On the issue of WTO not working so well and the regional trade agreements, you are right, because the rule book of WTO is not keeping up to date. Regional trade agreements, bilateral agreements, have proliferated. Some of them have more innovations than we have at the WTO, but there is one important thing, the WTO is the only multilateral venue where every member can come together and it is far more cost-effective, economics are there having multilateral agreement than bilateral and regional, so I’m not saying those are not important, they are. But I think the WTO monitoring functions are very important so it can monitor not just a group of countries but all countries.
Multilateral negotiations are very important as you’ve seen yourself, just that the WTO has not been able to have any and we are going to have the fishery subsidies, have one that will hopefully come in and the WTO has the only place where countries members can bring their trade dispute.
So it’s the only place in the world, that is a very important function and that is why we need to form the dispute settlements mechanism so all on all the WTO has been of outermost benefits to its members including the big and rich countries over time because it has ensured fair, transparent rules of the game and a level playing field for the multilateral rule trading system that is still needed today and that is why the WTO is extremely important to underpinned that fair balanced transparent trading system.
You have a very long list of priorities and things that you want to change or to work at WTO of all that list what will be your priority for the first 100 days of your post?
Okonjo-Iweala: The priorities will be one working on solutions to the COVID-19 pandemic. What can WTO bring to help solve problems not only on the health side, but also on the economic side looking at trade and how to further liberalise trade, and help the world economy to also bounce back. I will like to see a longer-term framework, not just solving the immediate problems, because I know we are going to have many pandemics in the future.
How do you intend to get the member states going further over your leadership?
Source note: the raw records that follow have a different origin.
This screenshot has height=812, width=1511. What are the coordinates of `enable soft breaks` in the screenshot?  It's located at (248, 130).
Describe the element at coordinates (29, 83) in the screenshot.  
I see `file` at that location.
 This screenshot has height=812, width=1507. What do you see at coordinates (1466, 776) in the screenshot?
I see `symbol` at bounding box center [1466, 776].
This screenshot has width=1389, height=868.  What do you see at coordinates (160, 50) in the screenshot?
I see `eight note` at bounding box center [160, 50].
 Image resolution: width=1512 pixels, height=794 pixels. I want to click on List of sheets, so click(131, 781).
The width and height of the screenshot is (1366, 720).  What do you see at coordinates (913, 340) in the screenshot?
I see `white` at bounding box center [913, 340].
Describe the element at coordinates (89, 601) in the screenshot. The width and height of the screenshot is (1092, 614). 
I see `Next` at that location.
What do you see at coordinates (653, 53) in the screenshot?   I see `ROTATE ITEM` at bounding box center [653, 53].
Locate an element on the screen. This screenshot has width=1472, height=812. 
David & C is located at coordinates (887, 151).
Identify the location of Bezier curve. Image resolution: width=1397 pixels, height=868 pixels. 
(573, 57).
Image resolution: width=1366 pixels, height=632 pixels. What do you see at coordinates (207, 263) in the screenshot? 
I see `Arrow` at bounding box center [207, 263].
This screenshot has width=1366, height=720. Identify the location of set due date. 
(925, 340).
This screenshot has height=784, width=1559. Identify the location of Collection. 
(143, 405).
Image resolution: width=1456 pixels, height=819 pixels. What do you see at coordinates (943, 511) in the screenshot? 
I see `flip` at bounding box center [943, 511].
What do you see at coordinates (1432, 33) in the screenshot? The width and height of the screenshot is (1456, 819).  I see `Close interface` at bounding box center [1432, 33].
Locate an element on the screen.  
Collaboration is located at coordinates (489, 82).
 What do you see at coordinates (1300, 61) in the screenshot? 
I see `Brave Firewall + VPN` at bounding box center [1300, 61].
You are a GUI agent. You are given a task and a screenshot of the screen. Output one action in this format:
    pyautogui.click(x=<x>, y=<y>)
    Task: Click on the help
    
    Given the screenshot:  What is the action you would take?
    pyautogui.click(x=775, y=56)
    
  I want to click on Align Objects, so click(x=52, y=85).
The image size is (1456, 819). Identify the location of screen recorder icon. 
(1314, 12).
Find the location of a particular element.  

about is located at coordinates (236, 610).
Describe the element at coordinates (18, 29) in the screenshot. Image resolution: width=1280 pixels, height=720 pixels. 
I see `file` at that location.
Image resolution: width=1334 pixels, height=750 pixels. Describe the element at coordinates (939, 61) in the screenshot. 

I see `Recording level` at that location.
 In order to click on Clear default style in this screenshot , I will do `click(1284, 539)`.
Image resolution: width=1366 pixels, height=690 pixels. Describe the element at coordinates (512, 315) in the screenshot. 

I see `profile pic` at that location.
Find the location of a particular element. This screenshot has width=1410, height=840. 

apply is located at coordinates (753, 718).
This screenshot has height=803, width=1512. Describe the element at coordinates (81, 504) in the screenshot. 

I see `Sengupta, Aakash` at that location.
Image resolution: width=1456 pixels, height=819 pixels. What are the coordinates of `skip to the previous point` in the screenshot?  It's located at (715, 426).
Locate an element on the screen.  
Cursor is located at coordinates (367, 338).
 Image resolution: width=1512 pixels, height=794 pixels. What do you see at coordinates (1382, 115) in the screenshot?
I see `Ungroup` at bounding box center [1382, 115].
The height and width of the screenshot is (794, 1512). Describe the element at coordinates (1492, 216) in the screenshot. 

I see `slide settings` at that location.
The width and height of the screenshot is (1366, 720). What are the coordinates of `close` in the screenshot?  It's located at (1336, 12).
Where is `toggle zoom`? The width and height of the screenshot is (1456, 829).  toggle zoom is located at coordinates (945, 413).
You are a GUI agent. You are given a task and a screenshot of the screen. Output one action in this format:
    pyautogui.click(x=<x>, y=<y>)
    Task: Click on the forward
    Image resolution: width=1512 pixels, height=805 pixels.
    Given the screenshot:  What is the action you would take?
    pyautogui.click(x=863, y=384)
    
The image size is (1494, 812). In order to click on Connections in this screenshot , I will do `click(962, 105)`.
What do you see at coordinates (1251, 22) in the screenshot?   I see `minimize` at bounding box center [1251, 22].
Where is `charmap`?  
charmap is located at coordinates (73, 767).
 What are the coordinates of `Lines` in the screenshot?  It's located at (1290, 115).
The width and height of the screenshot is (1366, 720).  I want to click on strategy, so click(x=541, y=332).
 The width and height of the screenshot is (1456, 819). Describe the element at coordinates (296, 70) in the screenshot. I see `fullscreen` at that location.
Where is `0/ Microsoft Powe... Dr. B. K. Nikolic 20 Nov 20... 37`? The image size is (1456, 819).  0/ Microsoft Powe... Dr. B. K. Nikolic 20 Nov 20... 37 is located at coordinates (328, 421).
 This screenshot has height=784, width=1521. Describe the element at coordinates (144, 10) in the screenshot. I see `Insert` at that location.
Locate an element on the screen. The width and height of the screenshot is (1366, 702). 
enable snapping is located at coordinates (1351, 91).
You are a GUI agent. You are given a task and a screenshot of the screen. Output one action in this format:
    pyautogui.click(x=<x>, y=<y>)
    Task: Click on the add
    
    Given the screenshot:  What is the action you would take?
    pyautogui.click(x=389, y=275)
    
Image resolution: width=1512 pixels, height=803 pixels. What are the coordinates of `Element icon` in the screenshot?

Okonjo-Iweala: I think the way to do it is through stronger monitoring, I accept the monitoring function of the WTO. The monitoring function of the secretariat, would really be strengthened, when you have a very strong monitoring function, then you are able to see what is going on within the membership, what are the policies that are being put in place and how did they comply with WTO rules and also using technology? I hope we can continue. Some of the members don’t have the capacity, some least developed members have said to me that they lack the capacity, there we need to give them the help and support needed but some members have the capacity but they are not using these tools and they are not putting out what they are doing as transparently. They will have to speak with them to actually find out what is the issue and how can the secretariat be helpful in trying to get them to do this. So that monitoring function is important.